Below is a listing from which only part is wanted; return exactly the lines from the one with "Privacy Policy (118, 1696)" up to and including the one with "नवंबर 6 - नवंबर 13 (28, 983)".

++++

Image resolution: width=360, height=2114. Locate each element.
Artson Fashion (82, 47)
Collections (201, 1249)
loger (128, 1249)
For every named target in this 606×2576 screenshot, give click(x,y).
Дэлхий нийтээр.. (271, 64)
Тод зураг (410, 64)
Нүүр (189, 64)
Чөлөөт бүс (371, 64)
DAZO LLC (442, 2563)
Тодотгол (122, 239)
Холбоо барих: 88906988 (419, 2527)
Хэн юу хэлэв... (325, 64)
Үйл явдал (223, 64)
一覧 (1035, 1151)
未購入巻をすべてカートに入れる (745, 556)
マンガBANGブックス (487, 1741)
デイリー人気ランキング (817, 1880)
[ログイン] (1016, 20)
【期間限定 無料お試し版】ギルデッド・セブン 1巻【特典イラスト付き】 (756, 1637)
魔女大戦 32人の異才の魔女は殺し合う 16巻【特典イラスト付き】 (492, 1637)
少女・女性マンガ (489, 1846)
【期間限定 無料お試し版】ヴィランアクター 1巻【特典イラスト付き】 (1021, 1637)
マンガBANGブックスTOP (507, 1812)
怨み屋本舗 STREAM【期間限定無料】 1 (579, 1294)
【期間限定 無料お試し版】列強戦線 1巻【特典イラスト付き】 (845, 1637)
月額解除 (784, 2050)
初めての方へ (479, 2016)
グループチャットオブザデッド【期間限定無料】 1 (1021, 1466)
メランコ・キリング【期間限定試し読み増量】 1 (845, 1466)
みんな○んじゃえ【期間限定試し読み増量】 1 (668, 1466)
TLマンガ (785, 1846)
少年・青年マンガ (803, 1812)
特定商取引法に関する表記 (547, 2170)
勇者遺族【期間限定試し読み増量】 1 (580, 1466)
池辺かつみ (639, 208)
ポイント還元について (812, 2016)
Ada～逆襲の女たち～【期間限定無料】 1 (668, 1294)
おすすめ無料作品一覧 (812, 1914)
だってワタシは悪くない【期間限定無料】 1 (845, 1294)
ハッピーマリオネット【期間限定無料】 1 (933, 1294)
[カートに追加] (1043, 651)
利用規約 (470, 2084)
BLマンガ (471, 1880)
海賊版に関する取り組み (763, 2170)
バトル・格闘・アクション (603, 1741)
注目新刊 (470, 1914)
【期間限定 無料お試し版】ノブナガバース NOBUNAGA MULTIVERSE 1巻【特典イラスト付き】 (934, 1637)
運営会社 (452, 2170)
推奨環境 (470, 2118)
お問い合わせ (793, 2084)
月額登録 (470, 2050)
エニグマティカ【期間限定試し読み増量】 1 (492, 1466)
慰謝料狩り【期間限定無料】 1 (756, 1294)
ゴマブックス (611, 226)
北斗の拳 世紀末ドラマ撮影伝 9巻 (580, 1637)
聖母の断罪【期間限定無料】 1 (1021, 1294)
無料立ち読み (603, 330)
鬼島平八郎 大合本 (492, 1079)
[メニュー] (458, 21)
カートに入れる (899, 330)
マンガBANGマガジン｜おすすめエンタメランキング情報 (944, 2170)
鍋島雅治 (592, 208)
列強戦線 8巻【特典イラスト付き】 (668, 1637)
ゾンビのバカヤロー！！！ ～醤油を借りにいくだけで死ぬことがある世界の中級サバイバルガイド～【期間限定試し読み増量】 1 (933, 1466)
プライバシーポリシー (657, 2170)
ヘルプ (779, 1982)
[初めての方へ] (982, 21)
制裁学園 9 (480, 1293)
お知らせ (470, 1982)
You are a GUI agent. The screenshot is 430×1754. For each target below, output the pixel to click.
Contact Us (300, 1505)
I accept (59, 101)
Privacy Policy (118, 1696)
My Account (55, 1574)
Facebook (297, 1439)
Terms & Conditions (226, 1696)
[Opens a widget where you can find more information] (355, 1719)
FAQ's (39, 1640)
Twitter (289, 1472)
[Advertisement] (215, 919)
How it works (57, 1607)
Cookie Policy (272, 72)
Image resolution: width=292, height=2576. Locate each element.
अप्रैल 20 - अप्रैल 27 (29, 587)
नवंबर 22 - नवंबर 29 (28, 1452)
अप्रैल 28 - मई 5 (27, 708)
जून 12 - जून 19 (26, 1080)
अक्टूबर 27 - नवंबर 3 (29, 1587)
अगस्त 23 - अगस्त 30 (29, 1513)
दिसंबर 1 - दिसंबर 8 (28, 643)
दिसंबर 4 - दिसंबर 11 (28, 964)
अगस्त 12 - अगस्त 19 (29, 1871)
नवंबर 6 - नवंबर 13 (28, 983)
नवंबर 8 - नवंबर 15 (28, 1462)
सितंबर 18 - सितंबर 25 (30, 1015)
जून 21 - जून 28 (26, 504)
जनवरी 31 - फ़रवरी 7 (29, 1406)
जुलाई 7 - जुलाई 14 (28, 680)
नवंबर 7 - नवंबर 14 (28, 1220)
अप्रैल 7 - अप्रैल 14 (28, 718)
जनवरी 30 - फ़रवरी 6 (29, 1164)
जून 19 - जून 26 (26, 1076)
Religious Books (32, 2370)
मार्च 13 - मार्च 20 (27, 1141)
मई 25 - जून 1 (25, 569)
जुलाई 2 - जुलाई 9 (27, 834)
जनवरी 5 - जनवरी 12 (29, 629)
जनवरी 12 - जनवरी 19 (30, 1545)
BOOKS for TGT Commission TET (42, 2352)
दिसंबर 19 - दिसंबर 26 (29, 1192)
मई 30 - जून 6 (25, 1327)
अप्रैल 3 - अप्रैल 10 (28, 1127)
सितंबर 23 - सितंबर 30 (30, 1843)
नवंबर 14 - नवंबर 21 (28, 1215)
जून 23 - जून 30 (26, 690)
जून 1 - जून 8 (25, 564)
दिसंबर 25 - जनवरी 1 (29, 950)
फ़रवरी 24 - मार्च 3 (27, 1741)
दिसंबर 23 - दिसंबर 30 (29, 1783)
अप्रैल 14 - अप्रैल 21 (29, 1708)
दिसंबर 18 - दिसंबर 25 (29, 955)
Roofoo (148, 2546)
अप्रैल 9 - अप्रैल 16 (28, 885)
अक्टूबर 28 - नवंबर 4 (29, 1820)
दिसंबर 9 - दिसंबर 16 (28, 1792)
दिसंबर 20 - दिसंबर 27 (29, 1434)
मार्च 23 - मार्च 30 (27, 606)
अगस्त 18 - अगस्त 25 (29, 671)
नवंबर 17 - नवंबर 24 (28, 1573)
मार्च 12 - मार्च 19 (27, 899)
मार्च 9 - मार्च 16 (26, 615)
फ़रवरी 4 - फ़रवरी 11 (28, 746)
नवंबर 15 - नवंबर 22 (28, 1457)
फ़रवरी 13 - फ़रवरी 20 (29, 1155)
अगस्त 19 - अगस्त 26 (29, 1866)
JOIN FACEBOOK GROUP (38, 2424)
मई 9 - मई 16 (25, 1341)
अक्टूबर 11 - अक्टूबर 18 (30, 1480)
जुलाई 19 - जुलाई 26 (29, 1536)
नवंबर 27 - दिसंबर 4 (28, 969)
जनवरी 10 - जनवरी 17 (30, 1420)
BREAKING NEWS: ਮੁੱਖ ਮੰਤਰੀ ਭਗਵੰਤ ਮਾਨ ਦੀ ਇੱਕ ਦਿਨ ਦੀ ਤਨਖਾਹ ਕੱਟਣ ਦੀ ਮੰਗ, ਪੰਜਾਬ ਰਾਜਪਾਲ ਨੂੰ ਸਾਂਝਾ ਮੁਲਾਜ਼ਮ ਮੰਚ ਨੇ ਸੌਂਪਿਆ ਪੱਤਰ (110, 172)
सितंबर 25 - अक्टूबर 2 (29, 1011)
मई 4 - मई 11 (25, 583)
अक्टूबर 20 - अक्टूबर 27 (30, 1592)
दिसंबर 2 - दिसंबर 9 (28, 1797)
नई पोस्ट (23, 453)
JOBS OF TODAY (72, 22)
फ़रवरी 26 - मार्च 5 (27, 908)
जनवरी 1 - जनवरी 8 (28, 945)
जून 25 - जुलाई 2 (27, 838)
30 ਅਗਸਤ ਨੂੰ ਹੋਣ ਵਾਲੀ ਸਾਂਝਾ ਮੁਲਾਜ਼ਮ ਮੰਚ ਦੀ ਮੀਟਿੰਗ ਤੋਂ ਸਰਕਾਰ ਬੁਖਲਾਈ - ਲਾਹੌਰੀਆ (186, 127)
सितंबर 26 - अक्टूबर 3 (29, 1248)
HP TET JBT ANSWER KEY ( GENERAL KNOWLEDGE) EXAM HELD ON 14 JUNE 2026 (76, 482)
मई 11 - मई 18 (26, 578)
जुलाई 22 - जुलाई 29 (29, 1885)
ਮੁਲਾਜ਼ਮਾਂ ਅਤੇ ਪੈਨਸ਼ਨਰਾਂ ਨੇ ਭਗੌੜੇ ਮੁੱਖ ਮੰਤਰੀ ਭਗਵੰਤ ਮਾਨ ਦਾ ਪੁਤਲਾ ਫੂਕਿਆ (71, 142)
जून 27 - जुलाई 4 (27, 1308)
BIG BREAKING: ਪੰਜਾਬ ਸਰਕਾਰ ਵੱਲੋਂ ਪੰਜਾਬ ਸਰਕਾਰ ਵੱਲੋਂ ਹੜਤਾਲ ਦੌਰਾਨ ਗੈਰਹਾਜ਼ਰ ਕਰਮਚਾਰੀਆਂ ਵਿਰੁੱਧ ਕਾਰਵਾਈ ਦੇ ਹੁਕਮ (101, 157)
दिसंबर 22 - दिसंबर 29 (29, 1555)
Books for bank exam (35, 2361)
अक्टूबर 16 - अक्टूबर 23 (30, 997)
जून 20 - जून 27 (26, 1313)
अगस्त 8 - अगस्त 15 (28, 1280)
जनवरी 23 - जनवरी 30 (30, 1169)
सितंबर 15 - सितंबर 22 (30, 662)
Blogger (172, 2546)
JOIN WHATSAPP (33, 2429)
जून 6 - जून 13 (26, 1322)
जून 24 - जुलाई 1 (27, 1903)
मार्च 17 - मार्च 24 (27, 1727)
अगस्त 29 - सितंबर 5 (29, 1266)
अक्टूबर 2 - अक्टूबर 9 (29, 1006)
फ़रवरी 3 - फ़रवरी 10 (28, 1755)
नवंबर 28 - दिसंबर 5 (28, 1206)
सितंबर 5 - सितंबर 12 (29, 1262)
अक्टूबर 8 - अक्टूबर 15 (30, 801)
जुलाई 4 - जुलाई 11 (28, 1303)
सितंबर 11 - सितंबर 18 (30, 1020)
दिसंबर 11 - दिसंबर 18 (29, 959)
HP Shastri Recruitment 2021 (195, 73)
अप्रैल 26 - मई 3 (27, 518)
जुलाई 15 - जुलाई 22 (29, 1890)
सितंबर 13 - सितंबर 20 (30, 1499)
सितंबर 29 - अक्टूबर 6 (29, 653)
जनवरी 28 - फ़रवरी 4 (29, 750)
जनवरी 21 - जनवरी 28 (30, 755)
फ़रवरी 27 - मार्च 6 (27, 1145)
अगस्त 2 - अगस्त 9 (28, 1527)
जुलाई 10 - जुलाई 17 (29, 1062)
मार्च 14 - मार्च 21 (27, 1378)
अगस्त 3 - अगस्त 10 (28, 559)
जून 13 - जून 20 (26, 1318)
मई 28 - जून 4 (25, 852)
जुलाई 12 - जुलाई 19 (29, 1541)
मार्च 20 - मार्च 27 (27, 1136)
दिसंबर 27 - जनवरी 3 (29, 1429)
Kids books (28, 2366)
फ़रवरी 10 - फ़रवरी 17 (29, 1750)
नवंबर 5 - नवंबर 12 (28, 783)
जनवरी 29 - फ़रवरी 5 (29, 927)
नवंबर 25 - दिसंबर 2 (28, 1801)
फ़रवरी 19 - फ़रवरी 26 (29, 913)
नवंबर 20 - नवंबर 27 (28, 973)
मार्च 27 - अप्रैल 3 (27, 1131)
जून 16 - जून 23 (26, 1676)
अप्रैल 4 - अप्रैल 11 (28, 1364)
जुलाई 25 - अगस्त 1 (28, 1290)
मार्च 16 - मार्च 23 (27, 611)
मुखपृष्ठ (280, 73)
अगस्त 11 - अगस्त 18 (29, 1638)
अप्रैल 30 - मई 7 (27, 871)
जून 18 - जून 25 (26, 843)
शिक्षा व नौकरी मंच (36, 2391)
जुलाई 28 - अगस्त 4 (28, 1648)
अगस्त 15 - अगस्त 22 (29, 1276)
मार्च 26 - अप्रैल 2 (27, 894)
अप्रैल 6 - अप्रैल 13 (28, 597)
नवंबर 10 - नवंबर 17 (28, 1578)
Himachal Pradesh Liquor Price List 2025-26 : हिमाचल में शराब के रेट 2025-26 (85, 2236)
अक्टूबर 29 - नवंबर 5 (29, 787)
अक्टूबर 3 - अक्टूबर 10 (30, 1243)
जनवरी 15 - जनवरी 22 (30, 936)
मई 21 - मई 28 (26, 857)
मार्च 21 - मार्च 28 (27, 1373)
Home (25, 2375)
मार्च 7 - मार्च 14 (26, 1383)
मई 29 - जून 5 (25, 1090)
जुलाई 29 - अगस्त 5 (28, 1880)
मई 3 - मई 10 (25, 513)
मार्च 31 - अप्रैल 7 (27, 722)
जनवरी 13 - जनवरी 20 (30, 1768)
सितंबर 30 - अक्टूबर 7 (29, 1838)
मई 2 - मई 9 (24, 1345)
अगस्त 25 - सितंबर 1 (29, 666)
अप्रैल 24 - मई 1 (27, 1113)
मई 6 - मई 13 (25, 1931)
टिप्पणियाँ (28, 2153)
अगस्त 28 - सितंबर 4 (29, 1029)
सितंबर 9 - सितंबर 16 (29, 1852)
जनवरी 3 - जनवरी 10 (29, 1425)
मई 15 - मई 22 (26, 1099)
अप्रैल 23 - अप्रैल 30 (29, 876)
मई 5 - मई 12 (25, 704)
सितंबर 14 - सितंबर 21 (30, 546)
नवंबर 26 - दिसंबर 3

++++

=== Result ===
Privacy Policy (118, 1696)
My Account (55, 1574)
Facebook (297, 1439)
Terms & Conditions (226, 1696)
[Opens a widget where you can find more information] (355, 1719)
FAQ's (39, 1640)
Twitter (289, 1472)
[Advertisement] (215, 919)
How it works (57, 1607)
Cookie Policy (272, 72)
Image resolution: width=292, height=2576. Locate each element.
अप्रैल 20 - अप्रैल 27 (29, 587)
नवंबर 22 - नवंबर 29 (28, 1452)
अप्रैल 28 - मई 5 (27, 708)
जून 12 - जून 19 (26, 1080)
अक्टूबर 27 - नवंबर 3 (29, 1587)
अगस्त 23 - अगस्त 30 (29, 1513)
दिसंबर 1 - दिसंबर 8 (28, 643)
दिसंबर 4 - दिसंबर 11 (28, 964)
अगस्त 12 - अगस्त 19 (29, 1871)
नवंबर 6 - नवंबर 13 (28, 983)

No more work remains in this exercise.